**DATA ROWS**
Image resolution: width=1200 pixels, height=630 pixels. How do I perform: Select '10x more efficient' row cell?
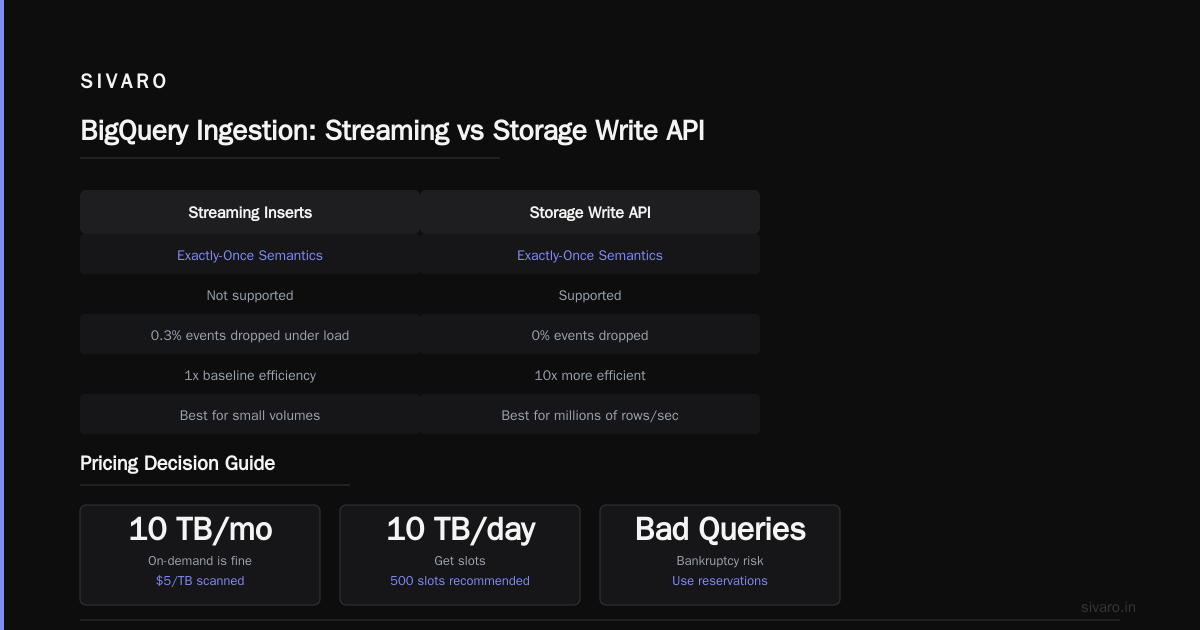click(x=590, y=375)
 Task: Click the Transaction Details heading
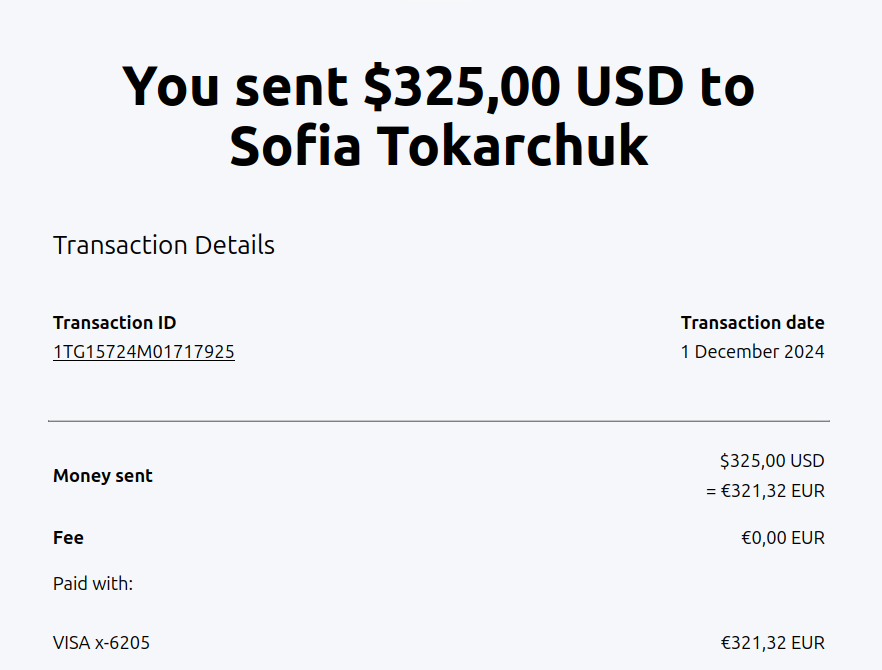[164, 245]
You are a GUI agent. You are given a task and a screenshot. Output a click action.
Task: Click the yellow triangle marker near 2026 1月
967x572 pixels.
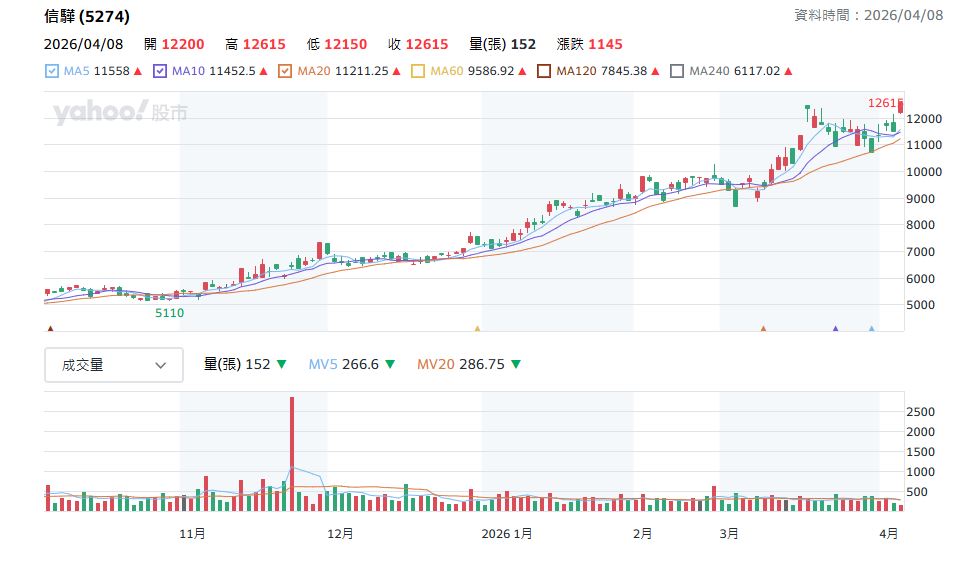[477, 328]
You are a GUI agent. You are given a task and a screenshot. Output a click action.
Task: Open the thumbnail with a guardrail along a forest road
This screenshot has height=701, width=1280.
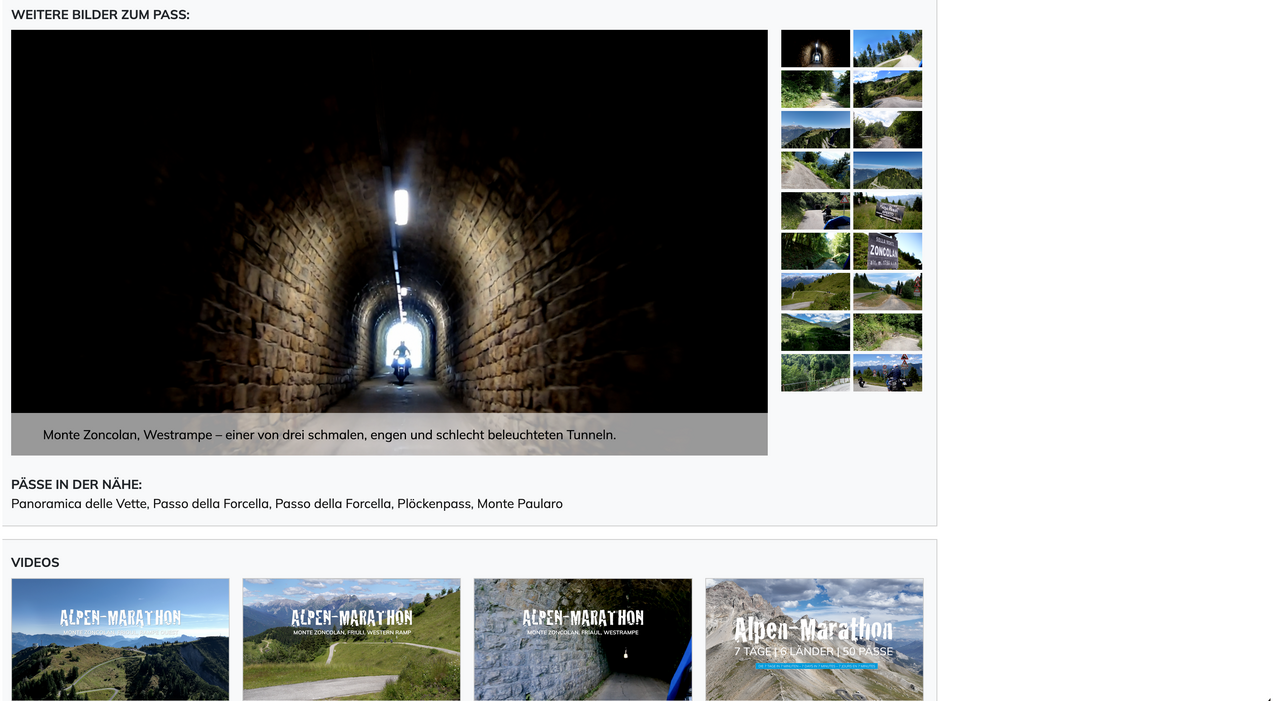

**CHALLENGE**
Copy out every line above word for word, leaving out the pictures.

**EXERCISE RESULT**
Image resolution: width=1200 pixels, height=630 pixels. How do I perform: Select '10x more efficient' row cell?
click(x=590, y=375)
 Task: Click the Transaction Details heading
[164, 245]
You are a GUI agent. You are given a task and a screenshot. Output a click action.
Task: Click the yellow triangle marker near 2026 1月
967x572 pixels.
[477, 328]
You are a GUI agent. You are given a task and a screenshot. Output a click action.
Task: Open the thumbnail with a guardrail along a forest road
This screenshot has height=701, width=1280.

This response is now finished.